Nonostante tutto, il gioco venne accolto in maniera decisamente benevola, tanto dalla critica quanto dal pubblico. Anche lui come il suo “padre originale” ottenne il Platinum, trainato non poco anche dal suo essere titolo di lancio della PSP. Ciononostante le lacune del gioco furono ben presto note, e persino i creatori originali Chris Sorrell e Jason Wilson ebbero un po’ da ridire a riguardo. Jason Wilson venne infatti coinvolto in maniera assai obliqua: gli fecero doppiare Dan, e leggenda vuole che ne abbia registrato le battute con un secchio in testa per renderne la dizione compromessa dalla mancanza di mascella. Sorrell invece non venne coinvolto nello sviluppo e si disse deluso di come avevano provato a reinventare la sua creatura, per quanto egli per primo abbia avuto parole di lode per il buon lavoro fatto dai Cambridge con il poco tempo a disposizione.

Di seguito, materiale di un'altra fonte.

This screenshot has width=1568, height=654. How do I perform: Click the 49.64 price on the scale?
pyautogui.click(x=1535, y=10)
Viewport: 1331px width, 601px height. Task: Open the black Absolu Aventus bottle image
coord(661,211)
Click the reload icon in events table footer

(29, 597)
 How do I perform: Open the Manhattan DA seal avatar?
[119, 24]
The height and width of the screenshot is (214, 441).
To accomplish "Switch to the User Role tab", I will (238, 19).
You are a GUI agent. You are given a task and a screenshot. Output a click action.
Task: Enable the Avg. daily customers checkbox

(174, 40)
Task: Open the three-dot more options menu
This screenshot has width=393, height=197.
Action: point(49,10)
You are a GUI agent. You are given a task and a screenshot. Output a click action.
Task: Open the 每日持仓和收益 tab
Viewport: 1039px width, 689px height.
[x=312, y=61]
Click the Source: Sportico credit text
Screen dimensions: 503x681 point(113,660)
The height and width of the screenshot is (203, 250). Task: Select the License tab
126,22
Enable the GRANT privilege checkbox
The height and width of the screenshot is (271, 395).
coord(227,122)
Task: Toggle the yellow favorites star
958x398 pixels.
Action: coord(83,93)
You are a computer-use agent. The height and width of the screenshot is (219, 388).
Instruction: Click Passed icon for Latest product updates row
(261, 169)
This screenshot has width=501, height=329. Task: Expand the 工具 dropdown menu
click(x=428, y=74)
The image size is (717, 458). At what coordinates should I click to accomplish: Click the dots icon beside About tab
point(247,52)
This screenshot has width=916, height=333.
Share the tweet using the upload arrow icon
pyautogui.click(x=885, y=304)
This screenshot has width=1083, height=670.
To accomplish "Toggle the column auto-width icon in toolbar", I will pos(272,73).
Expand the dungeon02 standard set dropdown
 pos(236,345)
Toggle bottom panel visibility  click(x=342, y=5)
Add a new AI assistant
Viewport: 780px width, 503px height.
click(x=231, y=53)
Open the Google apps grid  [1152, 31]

MediEvil: Resurrection è stato il tentativo di fare un remake di un videogioco nato modesto ma rimasto nel cuore di tutti. Un’impresa improba già di suo, ma che non ebbe l’effetto sperato anche in funzione di una realizzazione tanto, troppo frettolosa. Se non altro però servì a dimostrare che c’era ancora posto per Sir Dan anche nel mercato moderno, e se da un lato questo gli procurò qualche cameo interessante (PlayStation All-Star Battle Royale) dall’altro si è poi concretizzato nel remake che vedremo il prossimo anno. Pertanto, MediEvil: Resurrection è assolto per circostanze attenuanti, ma comunque ha come destino l’oblio.